Üniversite sınav sistemi değişti. YGS-LYS ayrımı ortadan kalktı ve artık tek bir sınav üstünden öğrencilerin başarı durumu belli olacak. Bu durumu nasıl değerlendiriyorsunuz?

Türkiye’de çok kısa bir süre önce TEOG sınavı kaldırıldı ve yerine başka bir sistem getirilmesi düşünülüyor. Bu değişikliklere benzer bir şekilde üniversiteye girişlerde de sınav sisteminin bir revizyona uğradığını söylemekte mümkün. Aslında Türkiye’de durum şu; üniversitelerimizde sınırlı sayıda kontenjan var ve bu sınırlı sayıdaki kontenjanlara da girmek isteyen öğrencilerin sayısı, kontenjanların sayısından daha fazla durumda. Şimdi arz ve talep birbiriyle uyuşmadığı için arz az, talep fazla olduğu zaman orada mutlaka bir seçim filtreleme sistemi getirmemiz gerekiyor. Dolayısıyla üniversite giriş sınavının yapılmasının sebebi budur. Bunu YÖK Başkanımız Yekta Saraç’da söyledi. Üniversite sınavının kalkması söz konusu değil. Çünkü arz ve talebi şu anda dengeleyebilmiş değiliz. Dolayısıyla sınavın gerekçesi budur. Tabii bu sınavı yaparken de öğrencilerimizin ilgileri, istekleri, beklentileri, yetenekleri doğrultusunda bu sınavlardan aldıkları puana göre yerleştirmeler yapılıyor ve bunun neticesinde de tercih ettikleri bölümlere göre yerleşmeleri sağlanıyor. Bu noktadan baktığımız zaman şu anki Türkiye şartlarına göre sınav bir zorunluluktur.
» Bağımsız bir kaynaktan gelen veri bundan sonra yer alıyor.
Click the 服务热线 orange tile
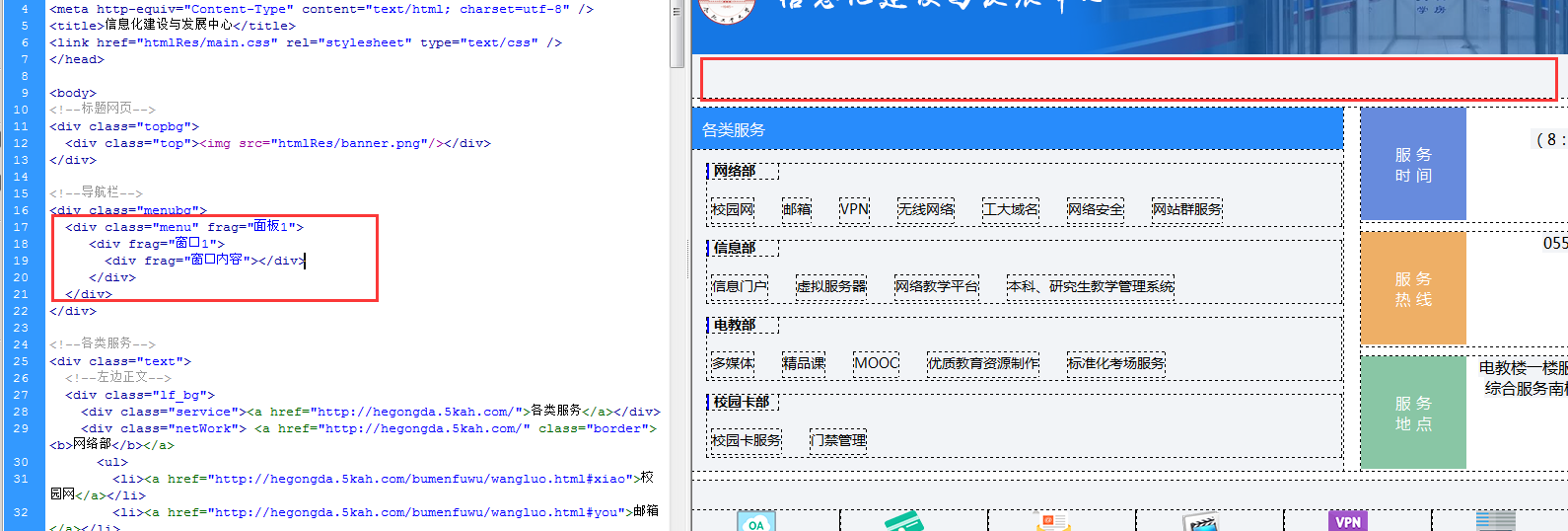 (1412, 288)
Tabii sınav sayısının azaltılması bu noktada YÖK Başkanımızın da ifade ettiği üzere değişiklik sınav sistemini daha yalın hale getirmeyi amaçlıyor. YGS ile LYS içerisinde 18 puan türünün daha sade daha yalın bir hale getirilmesi söz konusudur. Buna müteakiben YGS Mart ayı içerisinde LYS ise Haziran ayı içerisinde oluyordu. Şimdi eğitim-öğretim döneminin ortasında öğrencilerin hayatında önemli bir yer tutan üniversiteye giriş için bir sınav yapıyorsunuz ve dönem ortasında yapılan bu sınav ister istemez öğrencilerin motivasyonunu, dikkatini bir şekilde okuldan uzaklaştırabiliyordu.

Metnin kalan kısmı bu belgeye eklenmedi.